Ого! Было бы на что полюбоваться! Я мысленно разражаюсь смехом, и необузданная шаловливость овладевает мною.
Но глаза мамы-Нэлли останавливаются на моем лице, и, сдержав себя через силу, я «замираю».
— Здесь очень весело проводят время, — говорит Татя. — В стрелковых частях устраиваются танцевальные вечера, на большом озере заливают каток. Мои братья-правоведы будут скатывать нас с гор на санках. Очень интересно. В особенности вечера.
О ужас! Вечера! Мне предстоят еще и вечера. Чинное кружение под музыку и не менее чинные разговоры о погоде и театре. Все их променяю на катанье по реке в лодке или на беганье в лесу на лыжах. Зато каток приходится мне по вкусу.
— На катке у нас самое избранное общество. Туда пускают исключительно по рекомендации, — говорит Татя.
Вот тебе раз! А я-то мечтала бегать взапуски с братишкой на беговых коньках.
По дороге к другим знакомым мама-Нэлли осведомляется у меня:
— Ну, как тебе понравилась молодая баронесса?
— Она прелестна, — говорю я. — Но увы, мамочка, мы с нею никогда не сойдемся.
— Это очень грустно.
В самом ли деле грустно? Не знаю.
* * *
У генерала Петрова три дочери. Они щебечут, перебивая одна другую.
Барышни тормошат меня, расспрашивая обинституте, о жизни в Ш., ужасаются пустяками, восторгаются пустяками. От их птичьих голосов и восторженного настроения в голове получается какой-то винегрет. И притом все трое «с талантами»: старшая, Нина, рисует; средняя, Зина, «артистически» играет на рояле; и младшая, Римма, поет.
Нина тотчас же приносит нам свои рисунки, толстейший альбом с набросками. Зина садится за рояль и меланхолически играет баркаролу Чайковского, а Римма поет очень мило своим птичьим голосом.
Когда музыка и пение прекращаются, девицы снова окружают меня.
— Ведь хорошо? Вам нравится? Скажите!
— Прекрасно! — говорю я серьезно и прибавляю с грустью: — Как жаль, что у вас нет еще четвертой сестры.
— Но почему?
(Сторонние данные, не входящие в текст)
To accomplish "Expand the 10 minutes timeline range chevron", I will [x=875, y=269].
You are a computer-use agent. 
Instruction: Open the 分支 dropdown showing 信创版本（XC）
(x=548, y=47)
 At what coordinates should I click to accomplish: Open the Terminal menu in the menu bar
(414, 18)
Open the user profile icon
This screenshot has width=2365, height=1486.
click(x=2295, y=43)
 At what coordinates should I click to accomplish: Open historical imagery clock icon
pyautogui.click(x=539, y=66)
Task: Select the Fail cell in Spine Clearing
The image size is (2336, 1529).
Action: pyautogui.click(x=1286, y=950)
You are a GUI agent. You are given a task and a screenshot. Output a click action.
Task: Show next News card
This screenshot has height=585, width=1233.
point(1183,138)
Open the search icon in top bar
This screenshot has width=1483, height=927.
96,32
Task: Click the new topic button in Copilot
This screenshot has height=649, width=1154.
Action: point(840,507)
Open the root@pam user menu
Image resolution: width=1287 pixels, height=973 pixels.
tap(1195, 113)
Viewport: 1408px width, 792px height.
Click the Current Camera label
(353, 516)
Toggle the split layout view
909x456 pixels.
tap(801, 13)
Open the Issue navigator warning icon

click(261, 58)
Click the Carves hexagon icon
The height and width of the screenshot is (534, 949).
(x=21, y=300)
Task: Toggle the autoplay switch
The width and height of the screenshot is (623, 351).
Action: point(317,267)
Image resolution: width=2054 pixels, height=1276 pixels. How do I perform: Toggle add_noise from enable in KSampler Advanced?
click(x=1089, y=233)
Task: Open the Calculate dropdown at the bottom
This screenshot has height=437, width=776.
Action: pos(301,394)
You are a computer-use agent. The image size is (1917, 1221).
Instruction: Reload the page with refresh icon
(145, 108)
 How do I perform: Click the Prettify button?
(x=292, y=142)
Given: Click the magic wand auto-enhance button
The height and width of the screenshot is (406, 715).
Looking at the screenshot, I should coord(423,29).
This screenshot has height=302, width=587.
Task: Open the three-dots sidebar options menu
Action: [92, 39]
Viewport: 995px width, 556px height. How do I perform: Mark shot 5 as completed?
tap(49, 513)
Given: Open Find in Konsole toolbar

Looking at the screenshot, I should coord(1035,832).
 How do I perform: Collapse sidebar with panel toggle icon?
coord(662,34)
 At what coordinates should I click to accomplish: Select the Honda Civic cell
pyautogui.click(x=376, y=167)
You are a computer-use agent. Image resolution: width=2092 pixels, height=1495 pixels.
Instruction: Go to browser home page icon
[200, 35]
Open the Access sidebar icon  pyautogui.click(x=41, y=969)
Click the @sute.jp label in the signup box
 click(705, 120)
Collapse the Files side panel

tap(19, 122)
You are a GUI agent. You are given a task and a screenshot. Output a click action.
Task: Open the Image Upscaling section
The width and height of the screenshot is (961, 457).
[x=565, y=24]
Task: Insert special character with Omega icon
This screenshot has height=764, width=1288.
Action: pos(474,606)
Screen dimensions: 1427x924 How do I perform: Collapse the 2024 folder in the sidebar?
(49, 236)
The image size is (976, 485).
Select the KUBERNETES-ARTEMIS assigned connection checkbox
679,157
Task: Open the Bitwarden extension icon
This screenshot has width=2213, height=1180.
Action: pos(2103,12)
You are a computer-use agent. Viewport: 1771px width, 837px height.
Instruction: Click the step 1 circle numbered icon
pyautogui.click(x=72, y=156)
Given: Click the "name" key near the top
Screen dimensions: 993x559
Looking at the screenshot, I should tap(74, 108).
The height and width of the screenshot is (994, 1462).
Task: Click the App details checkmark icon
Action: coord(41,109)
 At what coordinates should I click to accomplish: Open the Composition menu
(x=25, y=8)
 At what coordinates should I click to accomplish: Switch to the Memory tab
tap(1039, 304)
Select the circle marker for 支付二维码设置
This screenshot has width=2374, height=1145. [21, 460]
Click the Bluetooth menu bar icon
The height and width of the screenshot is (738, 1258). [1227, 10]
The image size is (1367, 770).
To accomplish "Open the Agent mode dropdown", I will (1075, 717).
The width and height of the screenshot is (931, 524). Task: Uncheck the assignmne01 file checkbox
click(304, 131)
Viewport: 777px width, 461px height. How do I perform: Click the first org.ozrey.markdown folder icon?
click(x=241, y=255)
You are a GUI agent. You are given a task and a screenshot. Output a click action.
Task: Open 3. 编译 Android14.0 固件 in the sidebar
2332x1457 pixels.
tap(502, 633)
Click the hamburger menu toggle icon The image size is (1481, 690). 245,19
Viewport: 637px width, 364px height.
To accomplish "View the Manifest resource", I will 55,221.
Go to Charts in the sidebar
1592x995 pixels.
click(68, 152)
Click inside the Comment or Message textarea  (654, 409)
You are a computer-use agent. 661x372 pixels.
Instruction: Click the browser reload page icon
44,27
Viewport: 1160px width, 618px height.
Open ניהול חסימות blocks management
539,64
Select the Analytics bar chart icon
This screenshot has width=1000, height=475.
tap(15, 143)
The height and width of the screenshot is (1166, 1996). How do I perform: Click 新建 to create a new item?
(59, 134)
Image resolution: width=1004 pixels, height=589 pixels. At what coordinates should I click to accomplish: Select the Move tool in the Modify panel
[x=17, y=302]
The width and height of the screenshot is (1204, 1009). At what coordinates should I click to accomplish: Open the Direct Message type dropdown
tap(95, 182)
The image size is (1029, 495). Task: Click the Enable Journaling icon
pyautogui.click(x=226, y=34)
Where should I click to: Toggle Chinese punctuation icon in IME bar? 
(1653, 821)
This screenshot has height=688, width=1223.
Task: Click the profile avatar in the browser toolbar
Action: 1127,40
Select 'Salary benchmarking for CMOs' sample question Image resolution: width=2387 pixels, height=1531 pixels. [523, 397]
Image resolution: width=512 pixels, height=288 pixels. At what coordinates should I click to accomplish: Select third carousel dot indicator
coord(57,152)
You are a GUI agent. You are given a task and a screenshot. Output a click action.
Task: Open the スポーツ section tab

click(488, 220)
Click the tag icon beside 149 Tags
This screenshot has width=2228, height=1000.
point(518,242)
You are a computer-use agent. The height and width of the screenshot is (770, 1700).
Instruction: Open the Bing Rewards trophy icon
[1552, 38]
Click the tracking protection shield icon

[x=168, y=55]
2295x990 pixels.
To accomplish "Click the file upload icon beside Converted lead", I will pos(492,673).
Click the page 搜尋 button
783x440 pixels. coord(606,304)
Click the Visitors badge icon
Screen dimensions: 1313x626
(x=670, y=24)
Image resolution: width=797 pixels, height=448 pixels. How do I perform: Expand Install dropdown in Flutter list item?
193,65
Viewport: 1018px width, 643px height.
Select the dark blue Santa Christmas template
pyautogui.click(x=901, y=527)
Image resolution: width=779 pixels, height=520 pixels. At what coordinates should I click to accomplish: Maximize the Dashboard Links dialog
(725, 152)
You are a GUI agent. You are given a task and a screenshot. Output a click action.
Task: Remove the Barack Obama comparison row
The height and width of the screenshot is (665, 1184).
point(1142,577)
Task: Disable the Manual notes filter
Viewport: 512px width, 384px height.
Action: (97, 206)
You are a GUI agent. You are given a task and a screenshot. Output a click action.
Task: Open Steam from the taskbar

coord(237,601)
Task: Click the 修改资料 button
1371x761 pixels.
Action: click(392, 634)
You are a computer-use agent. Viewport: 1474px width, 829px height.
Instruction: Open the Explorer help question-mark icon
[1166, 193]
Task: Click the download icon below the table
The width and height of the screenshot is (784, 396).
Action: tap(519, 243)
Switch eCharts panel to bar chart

Почему? — так и всколыхнулись девицы.
— О, она, наверное станцевала бы нам что-нибудь, — говорю я простодушно и ловлю в тот же миг предостерегающий взгляд мамы-Нэлли.
Слава Богу, барышни не поняли моей мысли. С тем же птичьим щебетом они провожают нас в переднюю.
— До свиданья! До свиданья! До свиданья! — поют они хором. — Скоро мы увидимся на катке! Скоро!
У меня разболелась голова во время этого визита, и я рада-радешенька вырваться на воздух. А еще сколько впечатлений впереди. Страшно!
* * *
В огромном доме предводителя тоже три барышни. Сама хозяйка, мадам Раздольцева, знала меня ребенком.
Младшая, Дина или Надюша, приводит меня положительно в восторг. Она непосредственна, игрива и смела, шаловлива и дерзка подчас. Совсем в моем вкусе. Тонким юмором звучат резкие речи этой миловидной пятнадцатилетней девчурки. Старшие сестры то и дело останавливают ее.
— У Петровых были? — лукаво прищуривая один глаз, осведомляется она и вдруг начинает пищать голосом младшей из трех сестричек.
— Ах, Петербург! Ах, институт! Ах, каток! Чудесно, прелестно, сладко, как мармеладка!